**What is needed**:
What is needed is every line, exactly as given, from the line containing "Accepter alle [button] (105, 1898)" through the end of the data below.

[Pixel coordinate grounding data]
+++++

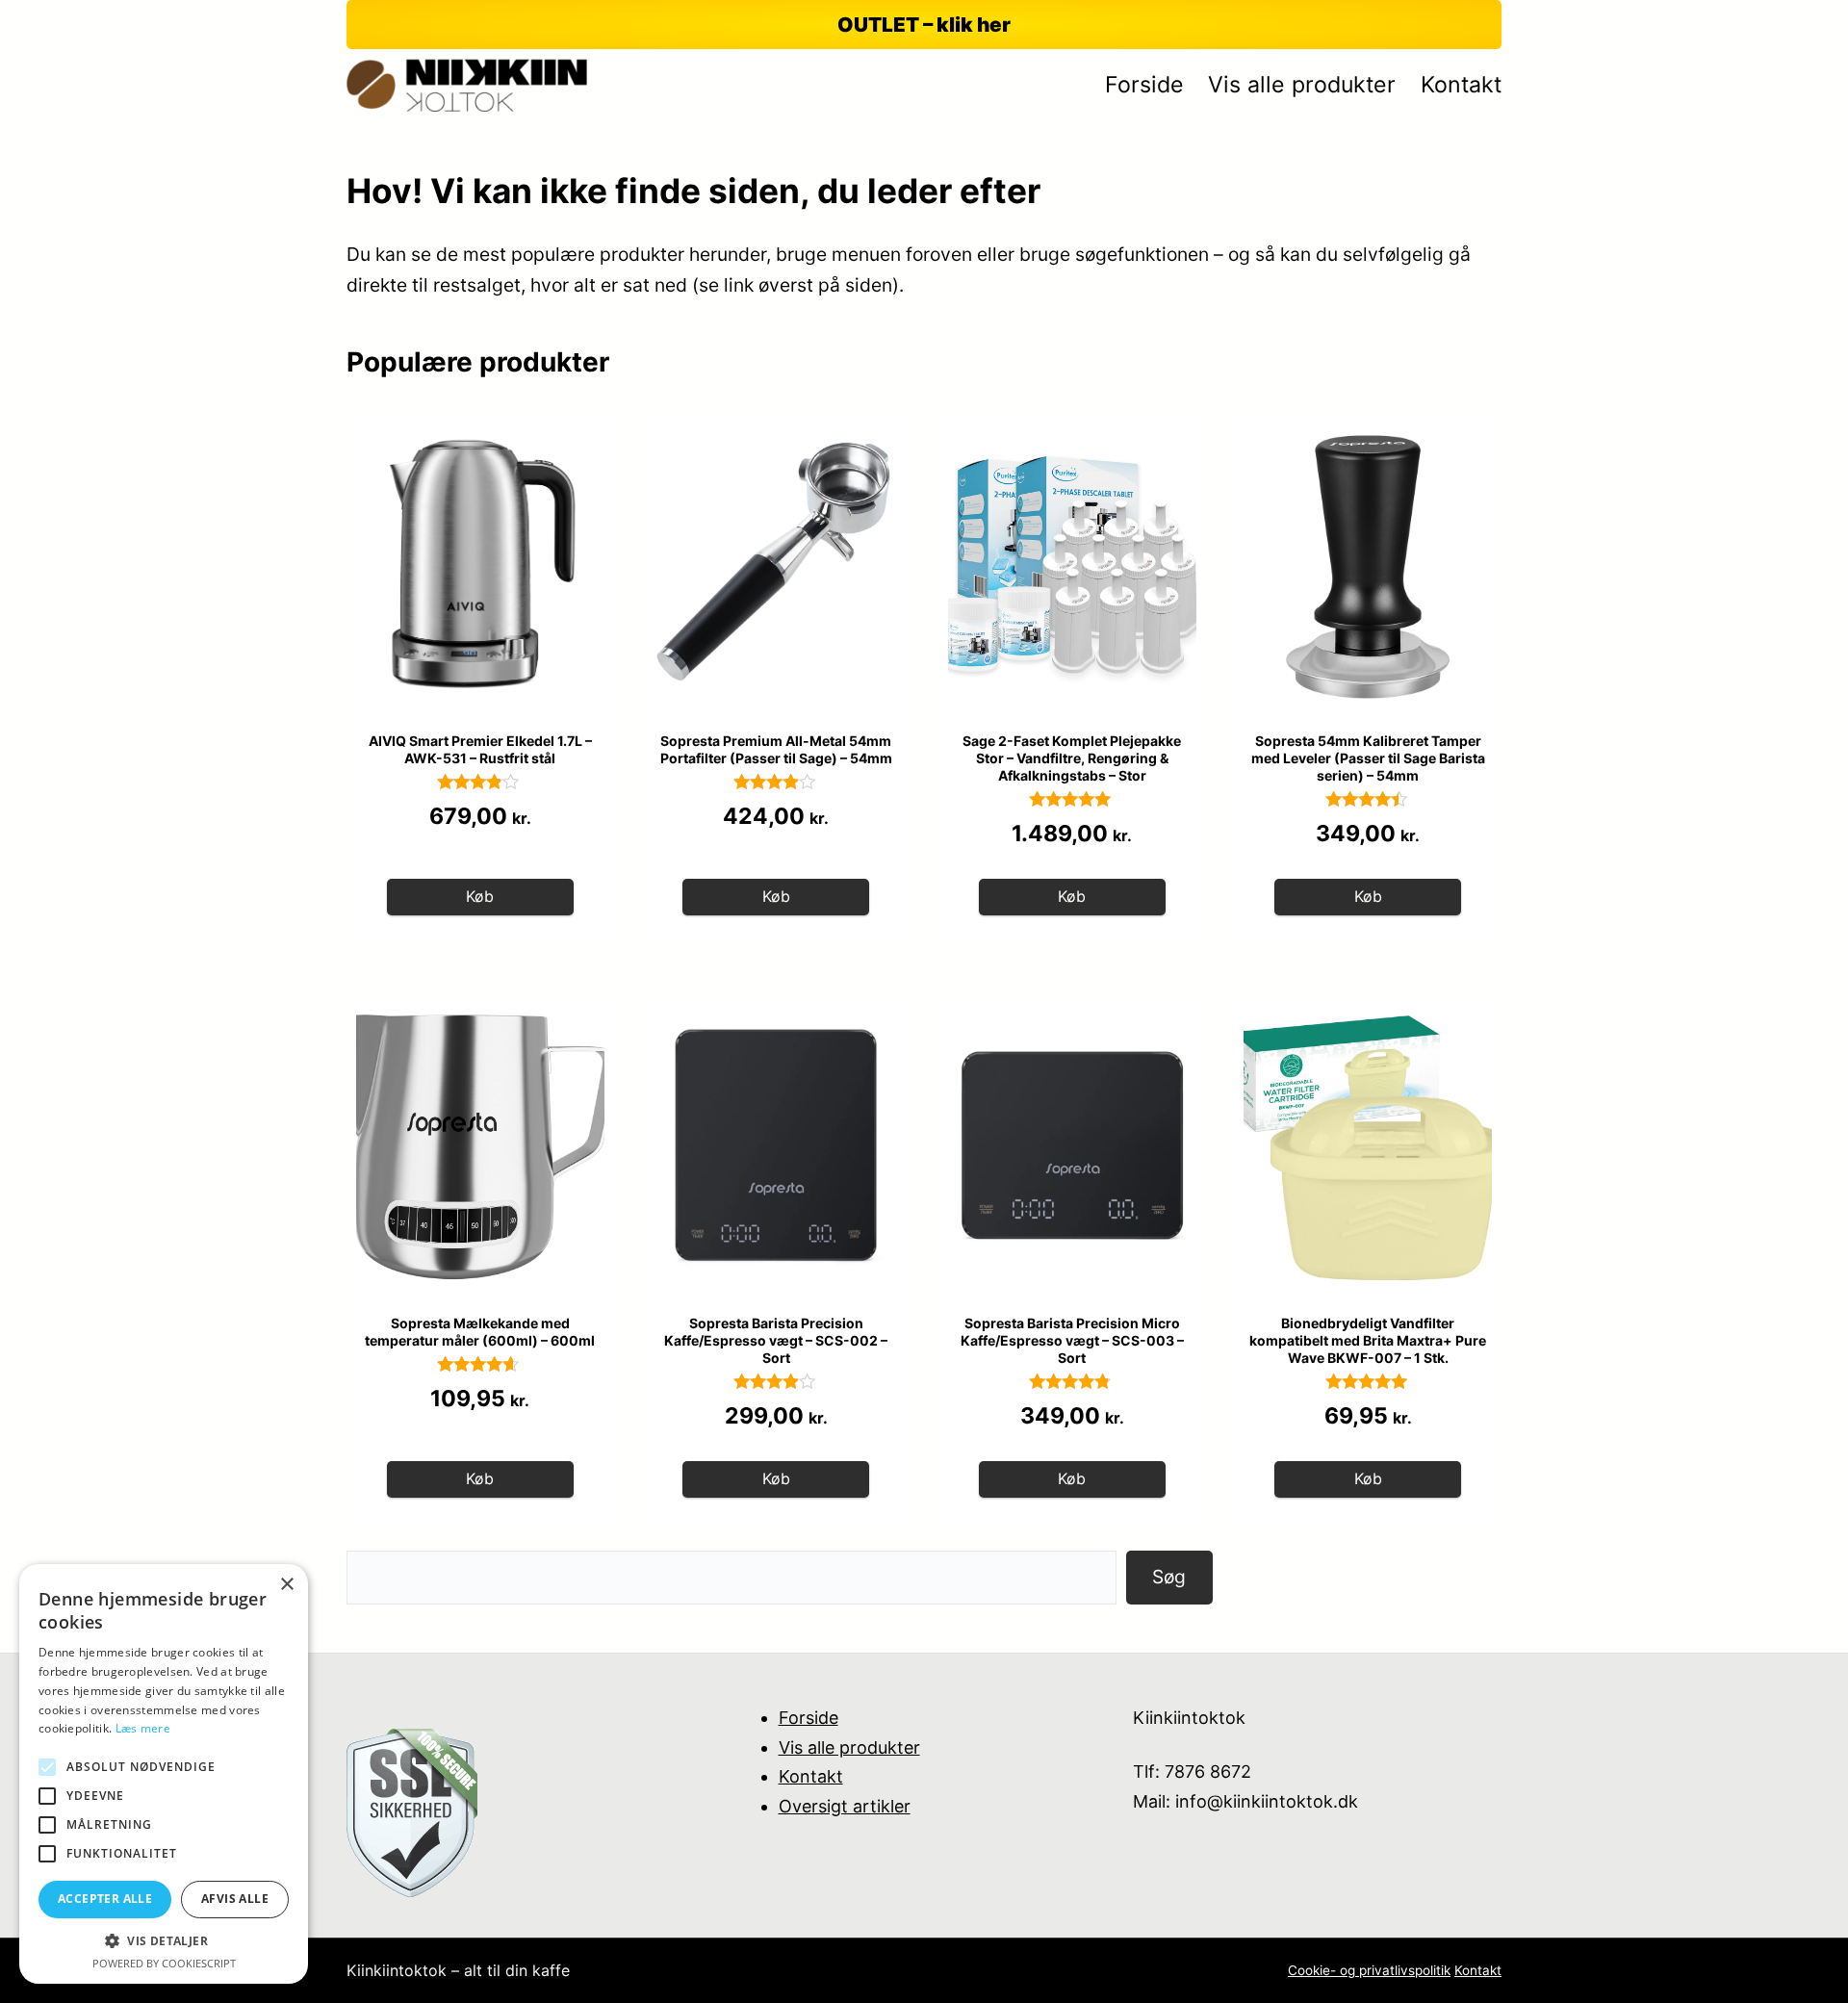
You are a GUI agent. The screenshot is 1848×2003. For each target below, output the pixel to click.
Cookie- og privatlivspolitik (1369, 1970)
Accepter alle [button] (105, 1898)
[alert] (163, 1774)
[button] (163, 1941)
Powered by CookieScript (164, 1963)
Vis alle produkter (849, 1747)
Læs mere (143, 1728)
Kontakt (811, 1776)
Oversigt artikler (845, 1806)
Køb (480, 896)
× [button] (286, 1585)
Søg (1169, 1576)
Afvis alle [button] (235, 1898)
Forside (808, 1718)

+++++

**Written answer**:
Accepter alle [button] (105, 1898)
[alert] (163, 1774)
[button] (163, 1941)
Powered by CookieScript (164, 1963)
Vis alle produkter (849, 1747)
Læs mere (143, 1728)
Kontakt (811, 1776)
Oversigt artikler (845, 1806)
Køb (480, 896)
× [button] (286, 1585)
Søg (1169, 1576)
Afvis alle [button] (235, 1898)
Forside (808, 1718)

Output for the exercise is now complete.